The El Masri clan was forced to flee in 1988 during the Lebanese Civil War, one that forced the exodus of nearly one million people from the country across a fifteen-year period.  

Just ten years old at the time, the goal-kicking winger still has haunting memories of the war-torn environment he grew up in. 

“It was very tough times when we left Lebanon; we were five siblings, [plus] mum and dad. Dad was a carpenter by trade, so he was doing his best to put food on the table,” he told NRL.com.  

“Because of the civil war, we weren’t able to go as frequently to school, jobs were very limited at the time. 

“We had two of our aunties and uncles move to Australia and we ended up arriving on a refugee VISA at the time. We had to go seek help from The Smith Family and Salvation Army and to their credit they gave us food vouchers.  

“My sister was born and two years later there were six of us. We had bunk beds in one bedroom and it brought us together a lot more. 

A lot of these things were very difficult at the time, you’d question why you were here or whatever it is, but the safety aspect was probably the major one; not being able to see any rockets, or hearing them. 

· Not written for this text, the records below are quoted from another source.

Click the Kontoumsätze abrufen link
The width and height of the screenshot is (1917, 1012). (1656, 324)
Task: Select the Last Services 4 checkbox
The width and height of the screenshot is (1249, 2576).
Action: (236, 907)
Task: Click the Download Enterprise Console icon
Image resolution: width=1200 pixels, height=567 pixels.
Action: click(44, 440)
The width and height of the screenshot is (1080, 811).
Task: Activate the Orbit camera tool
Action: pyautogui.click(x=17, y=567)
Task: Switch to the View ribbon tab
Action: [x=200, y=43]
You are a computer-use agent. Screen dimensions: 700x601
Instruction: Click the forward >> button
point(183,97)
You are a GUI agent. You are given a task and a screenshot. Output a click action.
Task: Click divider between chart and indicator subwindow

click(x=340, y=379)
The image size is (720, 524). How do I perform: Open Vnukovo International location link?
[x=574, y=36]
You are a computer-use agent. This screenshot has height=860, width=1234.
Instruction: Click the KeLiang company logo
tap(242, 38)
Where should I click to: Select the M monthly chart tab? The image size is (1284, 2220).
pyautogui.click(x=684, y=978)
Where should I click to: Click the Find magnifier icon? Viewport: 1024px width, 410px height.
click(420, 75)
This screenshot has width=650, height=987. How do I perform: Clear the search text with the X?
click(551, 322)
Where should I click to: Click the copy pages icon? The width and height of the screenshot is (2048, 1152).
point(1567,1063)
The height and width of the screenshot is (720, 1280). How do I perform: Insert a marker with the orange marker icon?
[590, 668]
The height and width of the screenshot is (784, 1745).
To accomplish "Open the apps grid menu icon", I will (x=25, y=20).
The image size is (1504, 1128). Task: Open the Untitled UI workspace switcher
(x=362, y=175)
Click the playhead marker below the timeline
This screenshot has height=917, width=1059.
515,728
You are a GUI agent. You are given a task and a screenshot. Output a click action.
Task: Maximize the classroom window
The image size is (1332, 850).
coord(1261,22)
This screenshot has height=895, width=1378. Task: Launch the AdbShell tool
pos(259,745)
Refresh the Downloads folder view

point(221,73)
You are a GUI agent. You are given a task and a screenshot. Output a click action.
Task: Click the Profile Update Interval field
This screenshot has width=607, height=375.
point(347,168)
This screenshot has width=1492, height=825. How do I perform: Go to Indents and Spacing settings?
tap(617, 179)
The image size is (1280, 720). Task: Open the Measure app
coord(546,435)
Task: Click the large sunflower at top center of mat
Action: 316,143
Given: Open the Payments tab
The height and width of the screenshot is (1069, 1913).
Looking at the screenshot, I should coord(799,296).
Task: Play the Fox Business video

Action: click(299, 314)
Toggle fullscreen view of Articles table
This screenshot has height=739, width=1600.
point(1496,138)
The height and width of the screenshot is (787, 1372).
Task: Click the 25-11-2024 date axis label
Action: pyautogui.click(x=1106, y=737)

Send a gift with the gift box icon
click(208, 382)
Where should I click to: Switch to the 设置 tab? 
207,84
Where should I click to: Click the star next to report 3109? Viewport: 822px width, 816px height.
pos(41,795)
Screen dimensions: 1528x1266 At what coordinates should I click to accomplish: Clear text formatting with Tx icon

"When I hear lightning and thunder now, it still takes me back to hearing the whistle of a rocket and not knowing where it was going to land. 

“We managed. That’s the beauty of that. You look back now and you go ‘how did we do it?’ but there was a will, and we were able to manage.” 

After navigating their way through a new land, a foreign language and inevitably, racism, acceptance and success came in the form of an oval shaped ball and a Blue and White jersey.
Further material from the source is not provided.